Testo fornito:
::::::::
[06/03/2013] News

ESCLUSIVA Libro Verde sui rifiuti Ue. Buste e materie plastiche biodegradabili: attenzione ai fraintendimenti

Il Commissario Ue all'ambiente Janez Potočnik lo presenterà domani a Bruxelles

Le buste per la spesa di plastica sono l'emblema della moderna società consumistica:, leggere, pratiche, senza valore, spesso gettate via dopo un solo utilizzo. Tuttavia, l'impatto ambientale esercitato dalle buste di plastica è considerevole. Nel 2010  si contavano ben 95,5 miliardi di buste di plastica (1,42 Mt) nel mercato UE, per lo più  destinate a un singolo utilizzo (92%). L'aspetto più preoccupante consiste nel fatto che le buste di plastica vanno ad aggiungersi inutilmente ai rifiuti marini, con lo stesso effetto nocivo degli altri rifiuti di plastica. Un esempio lampante: i sacchetti di plastica rappresentano il 73% dei rifiuti raccolti da pescherecci da traino lungo la costa Toscana. A seguito della consultazione pubblica sulle buste di plastica tenuta nell'estate del 2011, la Commissione europea sta valutando (con un'iniziativa indipendente) altre opzioni per ridurre il volume di buste monouso di plastica.

I prodotti in plastica biodegradabile vengono spesso percepiti come una potenziale soluzione all'inquinamento da plastica, attirando sempre più l'attenzione pubblica. Benché si tratti ancora di un piccolo segmento di mercato, la produzione di materie plastiche biodegradabili opera oggi su scala industriale, con un aumento previsto in Europa da 0,23 Mt / anno nel 2007 a 0,93 Mt / anno nel 2011.

Il termine stesso "biodegradabile" può essere frainteso dai consumatori. Essi infatti potrebbero essere indotti a credere che la dicitura "biodegradabile" significhi "adatto al compostaggio domestico", in realtà, la maggior parte delle materie plastiche biodegradabili può essere biodegradata solo in condizioni molto specifiche, con temperatura costante e umidità elevata, all'interno di appositi impianti di compostaggio industriali; inoltre essa non si presta al compostaggio domestico, né si decompone in un tempo ragionevole una volta gettata nella spazzatura. Si rivela necessaria pertanto una chiara distinzione tra materie plastiche compostabili a livello domestico e industriale, parallelamente all'educazione dei consumatori sui canali di smaltimento adeguati. La confusione potrebbe indurre i consumatori a prestare poca attenzione allo smaltimento, a causa di un equivoco secondo cui gli oggetti etichettati come biodegradabili si decomporrebbero in brevi periodi di tempo in condizioni naturali.
::::::::
Dati su elementi e posizioni nel testo:
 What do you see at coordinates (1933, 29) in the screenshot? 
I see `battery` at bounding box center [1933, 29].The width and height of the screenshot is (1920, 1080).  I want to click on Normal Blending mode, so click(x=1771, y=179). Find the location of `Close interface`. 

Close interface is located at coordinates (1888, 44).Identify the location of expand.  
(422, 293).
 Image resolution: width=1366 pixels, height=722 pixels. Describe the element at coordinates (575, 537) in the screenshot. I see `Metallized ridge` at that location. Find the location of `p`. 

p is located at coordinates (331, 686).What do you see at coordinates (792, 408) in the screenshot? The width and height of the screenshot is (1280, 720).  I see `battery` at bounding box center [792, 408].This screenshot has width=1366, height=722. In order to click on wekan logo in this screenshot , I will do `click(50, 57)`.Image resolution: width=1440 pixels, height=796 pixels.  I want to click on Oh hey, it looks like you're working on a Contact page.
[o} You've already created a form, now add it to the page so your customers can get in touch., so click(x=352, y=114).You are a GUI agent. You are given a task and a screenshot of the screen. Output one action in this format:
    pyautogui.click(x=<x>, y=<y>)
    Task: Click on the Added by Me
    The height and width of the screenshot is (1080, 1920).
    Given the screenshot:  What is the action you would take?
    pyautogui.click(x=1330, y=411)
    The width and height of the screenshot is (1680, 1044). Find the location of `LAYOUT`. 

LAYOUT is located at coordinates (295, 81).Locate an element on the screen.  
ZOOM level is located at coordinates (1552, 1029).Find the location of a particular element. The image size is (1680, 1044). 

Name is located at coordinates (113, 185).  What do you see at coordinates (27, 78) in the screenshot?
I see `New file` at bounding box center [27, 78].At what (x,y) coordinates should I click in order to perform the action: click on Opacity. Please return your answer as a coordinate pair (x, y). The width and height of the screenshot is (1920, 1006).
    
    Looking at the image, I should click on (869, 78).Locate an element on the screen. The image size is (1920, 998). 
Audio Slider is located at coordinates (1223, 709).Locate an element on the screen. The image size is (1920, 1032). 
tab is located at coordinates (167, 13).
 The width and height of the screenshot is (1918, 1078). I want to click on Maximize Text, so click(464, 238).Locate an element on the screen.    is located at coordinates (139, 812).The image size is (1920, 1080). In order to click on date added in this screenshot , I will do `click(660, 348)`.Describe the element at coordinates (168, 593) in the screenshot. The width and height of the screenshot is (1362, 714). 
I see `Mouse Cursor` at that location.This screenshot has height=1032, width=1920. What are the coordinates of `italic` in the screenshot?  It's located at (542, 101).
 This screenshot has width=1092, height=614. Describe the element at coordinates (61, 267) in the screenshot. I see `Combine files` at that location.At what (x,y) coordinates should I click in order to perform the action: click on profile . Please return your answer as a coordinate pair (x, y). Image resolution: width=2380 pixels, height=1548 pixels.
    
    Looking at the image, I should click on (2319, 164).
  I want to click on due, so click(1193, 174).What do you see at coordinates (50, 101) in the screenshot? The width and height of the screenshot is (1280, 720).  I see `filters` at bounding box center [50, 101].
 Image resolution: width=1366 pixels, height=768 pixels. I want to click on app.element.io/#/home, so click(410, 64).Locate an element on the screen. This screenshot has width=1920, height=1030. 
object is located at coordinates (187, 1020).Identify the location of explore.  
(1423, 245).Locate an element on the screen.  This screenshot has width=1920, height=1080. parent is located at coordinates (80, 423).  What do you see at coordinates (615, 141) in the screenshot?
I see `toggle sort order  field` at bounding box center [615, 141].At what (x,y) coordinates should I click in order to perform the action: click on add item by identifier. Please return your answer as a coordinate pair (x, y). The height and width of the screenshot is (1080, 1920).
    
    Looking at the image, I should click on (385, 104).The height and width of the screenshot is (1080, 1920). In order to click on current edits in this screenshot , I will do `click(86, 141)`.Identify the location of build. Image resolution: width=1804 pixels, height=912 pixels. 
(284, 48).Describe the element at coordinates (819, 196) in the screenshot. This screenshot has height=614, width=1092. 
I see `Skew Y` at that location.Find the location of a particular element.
::::::::
Elenco dei compiti:
A - Trascrivi dall'articolo sulle buste di plastica il passo che inizia con le parole contenenti "I prodotti in" e termina con "anno nel 2011.".
B - Secondo l'articolo sulle buste di plastica, che percentuale dei rifiuti raccolti dai pescherecci da traino lungo la costa toscana è costituita da sacchetti di plastica?
C - Indica se ciascuna affermazione concorda con l'articolo sulle buste di plastica, rispondendo sì o no e citando le parole decisive: (i) nel 2010 la maggior parte delle buste di plastica nel mercato UE era destinata a un singolo utilizzo; (ii) la maggior parte delle materie plastiche biodegradabili si presta al compostaggio domestico; (iii) la consultazione pubblica sulle buste di plastica si è svolta nell'inverno del 2011.
Le voci riportate non servono per svolgere il lavoro.

Risposte in ordine:
A -
I prodotti in plastica biodegradabile vengono spesso percepiti come una potenziale soluzione all'inquinamento da plastica, attirando sempre più l'attenzione pubblica. Benché si tratti ancora di un piccolo segmento di mercato, la produzione di materie plastiche biodegradabili opera oggi su scala industriale, con un aumento previsto in Europa da 0,23 Mt / anno nel 2007 a 0,93 Mt / anno nel 2011.

B - Il 73%.

C -
(i) Sì: «destinate a un singolo utilizzo (92%)».
(ii) No: «essa non si presta al compostaggio domestico».
(iii) No: «tenuta nell'estate del 2011».